The Deptford Trilogy, so called for the hometown of the main characters, focuses on Dunstan (born Dunstable) Ramsay, Boy (born Percy Boyd) Staunton, and the magician Magnus Eisengrim, born Paul Dempster, and born prematurely because a snowball aimed at Ramsay by Staunton missed and hit his mother instead. With that as a starting point, their interwoven lives (and death, in the case of Staunton) roam over most of Canada and considerable portions of Europe, where all sorts of bizarre things come to light. As an aside, the names in all of these are fantastic - witness one Liselotte Vitzliputzli. Okay, it's a stage name, but it's still great. The focus of the first of the set is on Ramsay, the second on Staunton's son David, and the third on Eisengrim. Ramsay and Staunton Jr. also show up in minor roles in the Cornish - I always love when authors work characters from one novel into another; gives it a bit of verisimilitude, plus a hint of "inside joke".

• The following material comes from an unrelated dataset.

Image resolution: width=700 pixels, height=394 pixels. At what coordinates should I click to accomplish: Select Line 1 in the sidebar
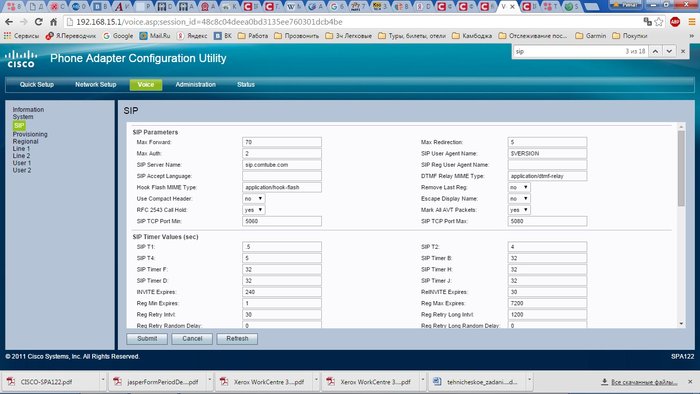pos(21,149)
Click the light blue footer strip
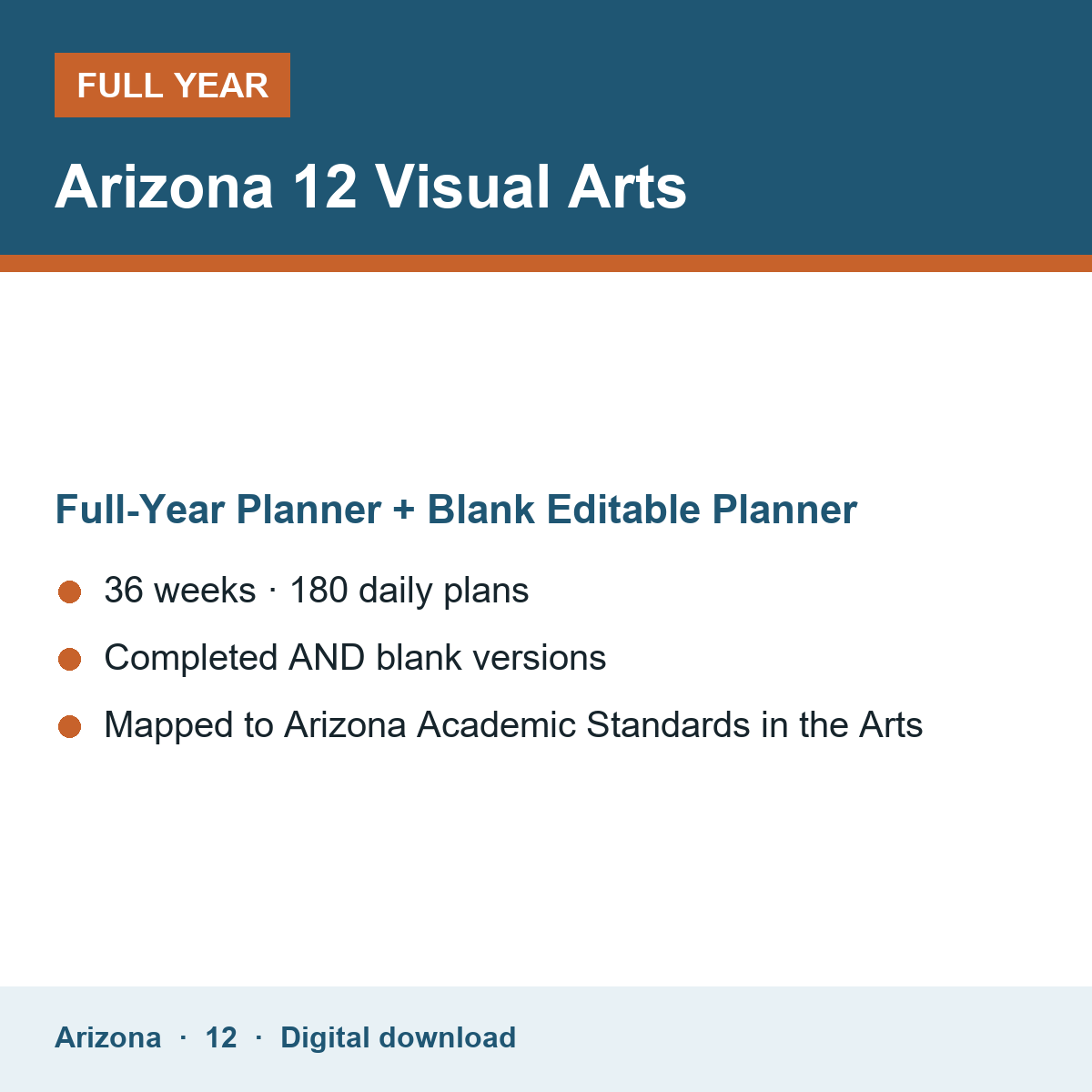The image size is (1092, 1092). [x=546, y=1039]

On to Salterton, where "Anglican clergymen go to die". Or perhaps not. Most of the first novel, Tempest-Tost, focuses unsurprisingly on an amateur production of Shakespeare's The Tempest and the interpersonal chaos that ensues when too many guys go after one girl. In the second, two more-or-less minor characters from the first come into relief, as a practical joke played as an act of revenge gets far crazier responses than ever imagined, while the third puts those characters in the periphery while focusing on the training of a young soprano sent to live and study in England as the benificiary of a decidedly weird trust. There's a marvelous passage in Tempest-Tost that I'm going to put in here in case my parents stumble across this when they're on my case about how many books I buy:
"Freddy recognized the truth of what he said. She herself was a victim of that lust for books which rages in the breast like a demon, and which cannot be stilled save by the frequent and plentiful acquisition of books. This passion is more common, and more powerful, than most people suppose. Book lovers are thought by unbookish people to be gentle and unworldly, and perhaps a few of them are so. But there are others who will lie and scheme and steal to get books as wildly and unconscionably as the dope-taker in pursuit of his drug. They may not want the books to read immediately, or at all; they want them to possess, to range on their shelves, to have at command." p. 168
So really, am I all that bad? Well, yeah, probably. The characteristic oddball names abound here too - the sisters Griselda and Fredegonde Webster, to name a pair. The things people put on their children, even imaginary ones.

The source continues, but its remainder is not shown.